-- Opening Marker --
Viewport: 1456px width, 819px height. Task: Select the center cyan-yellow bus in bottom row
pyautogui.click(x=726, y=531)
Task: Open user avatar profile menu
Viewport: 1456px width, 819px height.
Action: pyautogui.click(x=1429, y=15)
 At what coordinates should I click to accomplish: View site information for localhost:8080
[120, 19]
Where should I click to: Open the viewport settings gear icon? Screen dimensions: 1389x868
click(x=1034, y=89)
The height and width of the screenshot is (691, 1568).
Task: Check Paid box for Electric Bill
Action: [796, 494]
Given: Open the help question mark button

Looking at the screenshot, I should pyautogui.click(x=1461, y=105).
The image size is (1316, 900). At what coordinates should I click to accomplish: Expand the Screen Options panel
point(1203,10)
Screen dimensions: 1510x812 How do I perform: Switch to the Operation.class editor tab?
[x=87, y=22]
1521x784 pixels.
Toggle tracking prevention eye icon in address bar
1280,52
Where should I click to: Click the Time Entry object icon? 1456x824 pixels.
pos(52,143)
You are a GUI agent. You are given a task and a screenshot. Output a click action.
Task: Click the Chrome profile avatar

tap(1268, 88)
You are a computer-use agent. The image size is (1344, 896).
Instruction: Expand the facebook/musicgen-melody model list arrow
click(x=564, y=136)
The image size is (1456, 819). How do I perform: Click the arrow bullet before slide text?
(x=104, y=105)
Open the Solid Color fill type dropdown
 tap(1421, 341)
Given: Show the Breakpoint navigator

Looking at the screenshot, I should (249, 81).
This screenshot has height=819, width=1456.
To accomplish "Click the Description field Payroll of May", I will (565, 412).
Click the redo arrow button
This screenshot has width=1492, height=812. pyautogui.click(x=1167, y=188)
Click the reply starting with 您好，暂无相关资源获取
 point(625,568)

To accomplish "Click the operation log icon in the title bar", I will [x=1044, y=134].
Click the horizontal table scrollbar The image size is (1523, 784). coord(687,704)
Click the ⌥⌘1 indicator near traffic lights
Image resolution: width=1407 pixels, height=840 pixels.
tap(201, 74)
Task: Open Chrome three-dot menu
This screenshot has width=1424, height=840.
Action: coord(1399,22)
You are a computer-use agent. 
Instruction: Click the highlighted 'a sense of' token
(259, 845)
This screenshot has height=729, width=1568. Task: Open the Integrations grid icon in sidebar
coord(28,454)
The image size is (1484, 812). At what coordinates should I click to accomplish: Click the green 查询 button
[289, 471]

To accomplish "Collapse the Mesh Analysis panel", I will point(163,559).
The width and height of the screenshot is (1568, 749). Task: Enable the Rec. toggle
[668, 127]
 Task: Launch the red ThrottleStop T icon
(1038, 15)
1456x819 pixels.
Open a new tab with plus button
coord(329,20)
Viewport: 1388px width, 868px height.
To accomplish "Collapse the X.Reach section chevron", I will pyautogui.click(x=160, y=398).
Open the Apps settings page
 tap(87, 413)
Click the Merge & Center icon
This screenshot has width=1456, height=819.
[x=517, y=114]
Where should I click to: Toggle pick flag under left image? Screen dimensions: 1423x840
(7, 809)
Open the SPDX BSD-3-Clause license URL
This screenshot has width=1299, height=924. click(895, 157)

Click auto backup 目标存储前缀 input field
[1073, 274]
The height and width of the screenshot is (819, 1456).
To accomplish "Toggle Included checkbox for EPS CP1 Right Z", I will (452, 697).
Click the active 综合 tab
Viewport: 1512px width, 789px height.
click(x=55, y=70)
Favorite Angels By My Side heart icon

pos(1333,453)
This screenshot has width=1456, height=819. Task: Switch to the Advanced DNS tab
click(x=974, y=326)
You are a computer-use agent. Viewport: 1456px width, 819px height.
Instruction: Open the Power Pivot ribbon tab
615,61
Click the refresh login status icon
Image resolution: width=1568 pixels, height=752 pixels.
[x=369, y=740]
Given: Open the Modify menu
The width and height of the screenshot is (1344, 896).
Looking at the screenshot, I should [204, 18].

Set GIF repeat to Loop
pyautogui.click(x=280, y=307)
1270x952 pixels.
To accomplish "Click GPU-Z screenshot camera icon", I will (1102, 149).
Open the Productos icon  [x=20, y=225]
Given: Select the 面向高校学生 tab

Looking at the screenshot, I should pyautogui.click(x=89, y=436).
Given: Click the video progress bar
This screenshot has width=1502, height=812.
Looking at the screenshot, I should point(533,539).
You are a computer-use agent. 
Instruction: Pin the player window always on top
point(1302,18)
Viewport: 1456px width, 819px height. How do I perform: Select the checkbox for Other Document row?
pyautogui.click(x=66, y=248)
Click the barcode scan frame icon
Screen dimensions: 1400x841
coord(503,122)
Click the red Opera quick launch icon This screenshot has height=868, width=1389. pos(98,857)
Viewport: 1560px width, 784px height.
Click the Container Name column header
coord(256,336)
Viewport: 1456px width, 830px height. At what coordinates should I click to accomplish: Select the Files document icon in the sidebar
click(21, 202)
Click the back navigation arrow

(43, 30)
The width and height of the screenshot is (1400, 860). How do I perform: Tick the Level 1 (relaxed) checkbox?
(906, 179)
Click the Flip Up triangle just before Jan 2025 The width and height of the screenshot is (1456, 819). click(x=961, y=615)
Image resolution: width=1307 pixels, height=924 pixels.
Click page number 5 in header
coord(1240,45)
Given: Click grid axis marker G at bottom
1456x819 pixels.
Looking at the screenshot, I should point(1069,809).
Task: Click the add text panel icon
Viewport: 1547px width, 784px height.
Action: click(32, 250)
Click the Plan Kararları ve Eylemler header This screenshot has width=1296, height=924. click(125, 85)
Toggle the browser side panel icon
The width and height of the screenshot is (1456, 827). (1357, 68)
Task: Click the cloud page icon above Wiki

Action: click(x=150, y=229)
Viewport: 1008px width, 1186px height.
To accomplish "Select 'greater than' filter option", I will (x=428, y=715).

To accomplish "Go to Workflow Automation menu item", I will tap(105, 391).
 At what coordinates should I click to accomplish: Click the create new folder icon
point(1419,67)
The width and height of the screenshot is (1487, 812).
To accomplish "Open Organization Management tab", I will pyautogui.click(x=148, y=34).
-- Closing Marker --
■ Directions ■
Print every line of the listing exactly.

■ Answer to this problem ■
Viewport: 1456px width, 819px height. Task: Select the center cyan-yellow bus in bottom row
pyautogui.click(x=726, y=531)
Task: Open user avatar profile menu
Viewport: 1456px width, 819px height.
Action: pyautogui.click(x=1429, y=15)
 At what coordinates should I click to accomplish: View site information for localhost:8080
[120, 19]
Where should I click to: Open the viewport settings gear icon? Screen dimensions: 1389x868
click(x=1034, y=89)
The height and width of the screenshot is (691, 1568).
Task: Check Paid box for Electric Bill
Action: [796, 494]
Given: Open the help question mark button

Looking at the screenshot, I should pyautogui.click(x=1461, y=105).
The image size is (1316, 900). At what coordinates should I click to accomplish: Expand the Screen Options panel
point(1203,10)
Screen dimensions: 1510x812 How do I perform: Switch to the Operation.class editor tab?
[x=87, y=22]
1521x784 pixels.
Toggle tracking prevention eye icon in address bar
1280,52
Where should I click to: Click the Time Entry object icon? 1456x824 pixels.
pos(52,143)
You are a GUI agent. You are given a task and a screenshot. Output a click action.
Task: Click the Chrome profile avatar

tap(1268, 88)
You are a computer-use agent. The image size is (1344, 896).
Instruction: Expand the facebook/musicgen-melody model list arrow
click(x=564, y=136)
The image size is (1456, 819). How do I perform: Click the arrow bullet before slide text?
(x=104, y=105)
Open the Solid Color fill type dropdown
 tap(1421, 341)
Given: Show the Breakpoint navigator

Looking at the screenshot, I should (249, 81).
This screenshot has height=819, width=1456.
To accomplish "Click the Description field Payroll of May", I will (565, 412).
Click the redo arrow button
This screenshot has width=1492, height=812. pyautogui.click(x=1167, y=188)
Click the reply starting with 您好，暂无相关资源获取
 point(625,568)

To accomplish "Click the operation log icon in the title bar", I will [x=1044, y=134].
Click the horizontal table scrollbar The image size is (1523, 784). coord(687,704)
Click the ⌥⌘1 indicator near traffic lights
Image resolution: width=1407 pixels, height=840 pixels.
tap(201, 74)
Task: Open Chrome three-dot menu
This screenshot has width=1424, height=840.
Action: coord(1399,22)
You are a computer-use agent. 
Instruction: Click the highlighted 'a sense of' token
(259, 845)
This screenshot has height=729, width=1568. Task: Open the Integrations grid icon in sidebar
coord(28,454)
The image size is (1484, 812). At what coordinates should I click to accomplish: Click the green 查询 button
[289, 471]

To accomplish "Collapse the Mesh Analysis panel", I will point(163,559).
The width and height of the screenshot is (1568, 749). Task: Enable the Rec. toggle
[668, 127]
 Task: Launch the red ThrottleStop T icon
(1038, 15)
1456x819 pixels.
Open a new tab with plus button
coord(329,20)
Viewport: 1388px width, 868px height.
To accomplish "Collapse the X.Reach section chevron", I will pyautogui.click(x=160, y=398).
Open the Apps settings page
 tap(87, 413)
Click the Merge & Center icon
This screenshot has width=1456, height=819.
[x=517, y=114]
Where should I click to: Toggle pick flag under left image? Screen dimensions: 1423x840
(7, 809)
Open the SPDX BSD-3-Clause license URL
This screenshot has width=1299, height=924. click(895, 157)

Click auto backup 目标存储前缀 input field
[1073, 274]
The height and width of the screenshot is (819, 1456).
To accomplish "Toggle Included checkbox for EPS CP1 Right Z", I will (452, 697).
Click the active 综合 tab
Viewport: 1512px width, 789px height.
click(x=55, y=70)
Favorite Angels By My Side heart icon

pos(1333,453)
This screenshot has width=1456, height=819. Task: Switch to the Advanced DNS tab
click(x=974, y=326)
You are a computer-use agent. Viewport: 1456px width, 819px height.
Instruction: Open the Power Pivot ribbon tab
615,61
Click the refresh login status icon
Image resolution: width=1568 pixels, height=752 pixels.
[x=369, y=740]
Given: Open the Modify menu
The width and height of the screenshot is (1344, 896).
Looking at the screenshot, I should [204, 18].

Set GIF repeat to Loop
pyautogui.click(x=280, y=307)
1270x952 pixels.
To accomplish "Click GPU-Z screenshot camera icon", I will (1102, 149).
Open the Productos icon  [x=20, y=225]
Given: Select the 面向高校学生 tab

Looking at the screenshot, I should pyautogui.click(x=89, y=436).
Given: Click the video progress bar
This screenshot has width=1502, height=812.
Looking at the screenshot, I should point(533,539).
You are a computer-use agent. 
Instruction: Pin the player window always on top
point(1302,18)
Viewport: 1456px width, 819px height. How do I perform: Select the checkbox for Other Document row?
pyautogui.click(x=66, y=248)
Click the barcode scan frame icon
Screen dimensions: 1400x841
coord(503,122)
Click the red Opera quick launch icon This screenshot has height=868, width=1389. pos(98,857)
Viewport: 1560px width, 784px height.
Click the Container Name column header
coord(256,336)
Viewport: 1456px width, 830px height. At what coordinates should I click to accomplish: Select the Files document icon in the sidebar
click(21, 202)
Click the back navigation arrow

(43, 30)
The width and height of the screenshot is (1400, 860). How do I perform: Tick the Level 1 (relaxed) checkbox?
(906, 179)
Click the Flip Up triangle just before Jan 2025 The width and height of the screenshot is (1456, 819). click(x=961, y=615)
Image resolution: width=1307 pixels, height=924 pixels.
Click page number 5 in header
coord(1240,45)
Given: Click grid axis marker G at bottom
1456x819 pixels.
Looking at the screenshot, I should point(1069,809).
Task: Click the add text panel icon
Viewport: 1547px width, 784px height.
Action: click(32, 250)
Click the Plan Kararları ve Eylemler header This screenshot has width=1296, height=924. click(125, 85)
Toggle the browser side panel icon
The width and height of the screenshot is (1456, 827). (1357, 68)
Task: Click the cloud page icon above Wiki

Action: click(x=150, y=229)
Viewport: 1008px width, 1186px height.
To accomplish "Select 'greater than' filter option", I will (x=428, y=715).

To accomplish "Go to Workflow Automation menu item", I will tap(105, 391).
 At what coordinates should I click to accomplish: Click the create new folder icon
point(1419,67)
The width and height of the screenshot is (1487, 812).
To accomplish "Open Organization Management tab", I will pyautogui.click(x=148, y=34).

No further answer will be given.